Giter Club home page Giter Club logo

radar-schemas's Introduction

RADAR-Schemas

Avro schemas used in RADAR-base. The schemas are organized as follows:

  • The commons directory contains all schemas used inside Kafka and data fed into Kafka.
    • In the active subdirectory, add schemas for active data collection, like questionnaires or assignments.
    • In the catalogue subdirectory, modify schemas for cataloguing data types.
    • In the kafka subdirectory, add schemas used throughtout Kafka, like record keys.
    • In the monitor subdirectory, add schemas for monitoring applications that gather data.
    • In the passive subdirectory, add schemas for passive data collection, like wearables.
    • In the stream subdirectory, add schemas used in Kafka Streams.
  • The specifications directory contains specifications of what data types are collected through which devices.
  • Java SDKs for each of the components are provided in the java-sdk folder, see installation instructions there. They are automatically generated from the Avro schemas using the Avro 1.8.2 specification.

SET PROBLEM 1 » Rewrite the RADAR-Schemas introduction from "Giter Club home" to "questionnaires or assignments.", changing "subdirectory" to "folder" each time it occurs.
SET PROBLEM 2 » Write the next part of the RADAR-Schemas introduction, picking up after its final sentence.

RAW DATA »
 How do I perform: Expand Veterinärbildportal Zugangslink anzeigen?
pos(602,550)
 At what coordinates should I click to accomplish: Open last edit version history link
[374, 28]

ANSWER 1 »
Giter Club home page Giter Club logo

radar-schemas's Introduction

RADAR-Schemas

Avro schemas used in RADAR-base. The schemas are organized as follows:

  • The commons directory contains all schemas used inside Kafka and data fed into Kafka.
    • In the active folder, add schemas for active data collection, like questionnaires or assignments.

ANSWER 2 »
Usage

This project can be used in RADAR-base by using the radarbase/kafka-init Docker image. The schemas and specifications can be extended by locally creating a directory structure that includes a commons and specifications directory and mounting it to the image, to the /schema/conf/commons and /schema/conf/specifications directories, respectively. You can provide a file path in CONFIG_YAML that points to a config.yaml file that is mounted in the docker container. The config file has the following format:

# Specify any Kafka properties needed to connect to the Kafka cluster
kafka:
  security.protocol: PLAINTEXT

# Configure additional topics, or specify the properties of a topic listed elsewhere.
topics:
  my_custom_topic:
    # Enable configuration of this topic
    enabled: true
    # Number of partitions to use, if newly created
    partitions: 3
    # Replication factor, if newly created
    replicationFactor: 2
    # Topic properties in Kafka. See
    # <https://docs.confluent.io/platform/current/installation/configuration/topic-configs.html#ak-topic-configurations-for-cp>
    properties:
      cleanup.policy: compact
    # Key schema for the topic
    keySchema: my.key.Schema
    # Value schema for the topic
    valueSchema: my.value.Schema
    # Whether to register the schemas to the Schema Registry
    registerSchema: false

# Schema configuration. This refers to the files in the commons directory.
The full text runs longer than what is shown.